What you will do:
[1] Answer these from the publication record on Clostridium botulinum growth, one line each:
(a) Which university is Max Golden listed under?
(b) What is the publication acceptance date?
(c) What cooked food does the title in the citation name?
[2] Carry on the publication record on Clostridium botulinum growth in cooked ground chicken, starting after its citation.

───── Provided passage

|XU, XINRAN - University Of Georgia|
|GLASS, KATHLEEN - University Of Wisconsin|
|SCHILL, KRISTIN - University Of Wisconsin|
|GOLDEN, MAX - University Of Wisconsin|
|SCHAFFNER, DONALD - Rutgers University|
|DEVKUMAR, GOVINDARAJ - University Of Georgia|
|DUNN, LAUREL - University Of Georgia|
|JADEJA, RAVI - Oklahoma State University|
|SHRESTHA, SUBHASH - Cargill, Incorporated|
|MISHRA, ABHINAV - University Of Georgia|
Submitted to: Food Research International
Publication Type: Peer Reviewed Journal
Publication Acceptance Date: 8/31/2021
Publication Date: 9/3/2021
Citation: Juneja, V.K., Xu, X., Osoria, M., Glass, K.A., Schill, K.M., Golden, M., Schaffner, D.W., Devkumar, G., Dunn, L., Jadeja, R., Shrestha, S., Mishra, A. 2021. Predictive model for growth of Clostridium botulinum from spores during cooling of cooked ground chicken. Poultry Science. https://doi.org/10.1016/j.foodres.2021.110695.

──────────
───── Extracted material

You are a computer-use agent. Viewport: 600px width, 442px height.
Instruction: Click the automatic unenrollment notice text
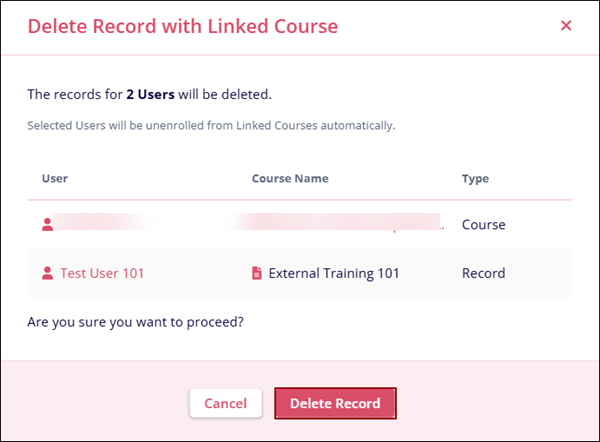click(212, 126)
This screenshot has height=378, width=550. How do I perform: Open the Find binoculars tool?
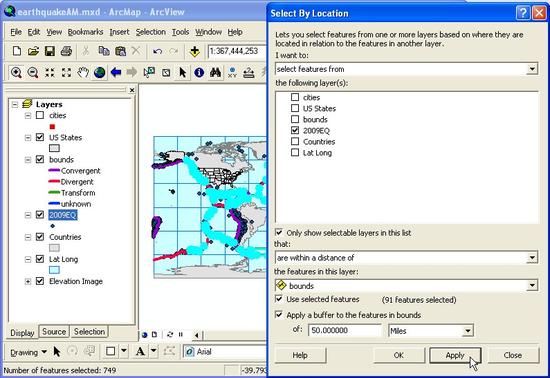click(x=215, y=73)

──────────

Exercise answers:
[1]
(a) University Of Wisconsin
(b) 8/31/2021
(c) Cooked ground chicken

[2]
Interpretive Summary: The disease, botulism, caused by the Clostridium botulinum neurotoxin is a serious public health concern. We investigated the growth of this pathogen in ground chicken and used a mathematical model to estimate growth in chicken. A validated dynamic model was developed to estimate the growth at temperatures relevant to food processing operations. The model will assist food industry and regulatory agencies to evaluate risk of C. botulinum growth in chicken during processing, transportation, distribution and storage.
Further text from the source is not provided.